:: Ausgangsmaterial
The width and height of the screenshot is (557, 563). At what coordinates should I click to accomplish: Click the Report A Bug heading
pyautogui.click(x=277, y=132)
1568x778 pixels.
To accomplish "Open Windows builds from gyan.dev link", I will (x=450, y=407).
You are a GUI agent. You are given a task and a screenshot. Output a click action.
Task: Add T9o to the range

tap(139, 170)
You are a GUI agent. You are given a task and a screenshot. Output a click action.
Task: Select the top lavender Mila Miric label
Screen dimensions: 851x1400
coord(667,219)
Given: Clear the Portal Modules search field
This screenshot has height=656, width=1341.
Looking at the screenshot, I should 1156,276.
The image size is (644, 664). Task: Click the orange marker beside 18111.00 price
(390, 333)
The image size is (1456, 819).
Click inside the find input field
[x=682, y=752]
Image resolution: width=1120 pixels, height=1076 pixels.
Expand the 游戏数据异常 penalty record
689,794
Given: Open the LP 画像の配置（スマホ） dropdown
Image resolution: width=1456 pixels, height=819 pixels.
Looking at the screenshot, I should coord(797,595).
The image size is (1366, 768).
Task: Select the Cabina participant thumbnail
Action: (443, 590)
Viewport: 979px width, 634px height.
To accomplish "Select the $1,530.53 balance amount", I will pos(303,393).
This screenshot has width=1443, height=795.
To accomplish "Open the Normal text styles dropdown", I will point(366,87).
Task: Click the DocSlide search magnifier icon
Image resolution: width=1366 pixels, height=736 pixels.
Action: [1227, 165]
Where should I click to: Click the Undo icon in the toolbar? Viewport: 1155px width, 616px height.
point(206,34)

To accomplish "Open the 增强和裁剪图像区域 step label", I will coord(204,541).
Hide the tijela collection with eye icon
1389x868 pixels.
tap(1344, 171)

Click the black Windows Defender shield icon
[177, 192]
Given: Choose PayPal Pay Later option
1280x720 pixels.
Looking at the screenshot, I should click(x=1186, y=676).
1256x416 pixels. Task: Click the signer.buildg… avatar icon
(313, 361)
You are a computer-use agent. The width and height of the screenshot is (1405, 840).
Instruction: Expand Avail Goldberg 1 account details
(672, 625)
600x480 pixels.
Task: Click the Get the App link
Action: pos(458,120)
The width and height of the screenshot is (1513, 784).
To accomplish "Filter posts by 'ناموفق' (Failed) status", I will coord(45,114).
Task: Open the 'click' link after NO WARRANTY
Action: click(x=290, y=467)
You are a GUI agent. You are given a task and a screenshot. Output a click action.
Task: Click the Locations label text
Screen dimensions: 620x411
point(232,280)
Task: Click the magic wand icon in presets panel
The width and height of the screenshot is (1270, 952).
::::
### Aufgabe
Wähle aus dem Material alle Zeilen aus, in denen das Wort „dimensions“ vorkommt, und schreibe sie unverändert ab.

### Lösung
Screen dimensions: 851x1400
Screen dimensions: 620x411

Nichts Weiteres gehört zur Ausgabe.